Lee explained that while the website was preventing gay and bi Christians from finding love on Christian Mingle, users were turning to secular options like OKCupid that allow filtering by religion, or going on his organization's network.

The company was further ordered not to change the match prompts to “man seeking woman” at any time in the future, unless it also “provides similar prompts which allow individuals seeking a same sex match to enter and use the sites without having to state that they are seeking a match with someone of the opposite sex.” “As long as Spark operates the Mingle Sites, users will continue to have the ability to search for potential same sex matches using the sites’ text searching and profile building functions,” summarizes the order.

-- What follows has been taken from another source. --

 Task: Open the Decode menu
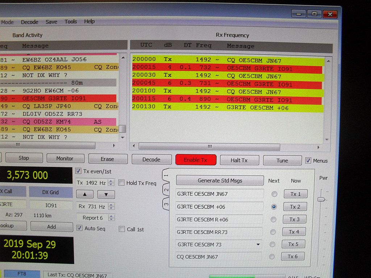click(x=29, y=22)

The company has 24 months from the date of Monday’s order to bring all its sites into compliance.

In fact, this ruling does not seem to serve anyone: Not the heterosexual user base; not Spark Networks, which got sued into making unplanned changes; and not the LGBT community, which has no way of screening out all those heterosexual Christians gumming up their list of potential matches.

Amazingly, websites that were designed around a certain biblical idea of marriage do not adapt well to those with different romantic ideals.

Spark Networks, which owns Christian Mingle, JDate, and ("the largest dating site by Mormons for Mormons"), first came under legal fire in 2013 after two gay men noticed that new members could only search for dates of the opposite sex.

In filing a class-action lawsuit, the men alleged that Spark was breaking California anti-discrimination laws by making it impossible for members of the LGBT community to use its services.

Christian Mingle's homepage now asks users only for their gender.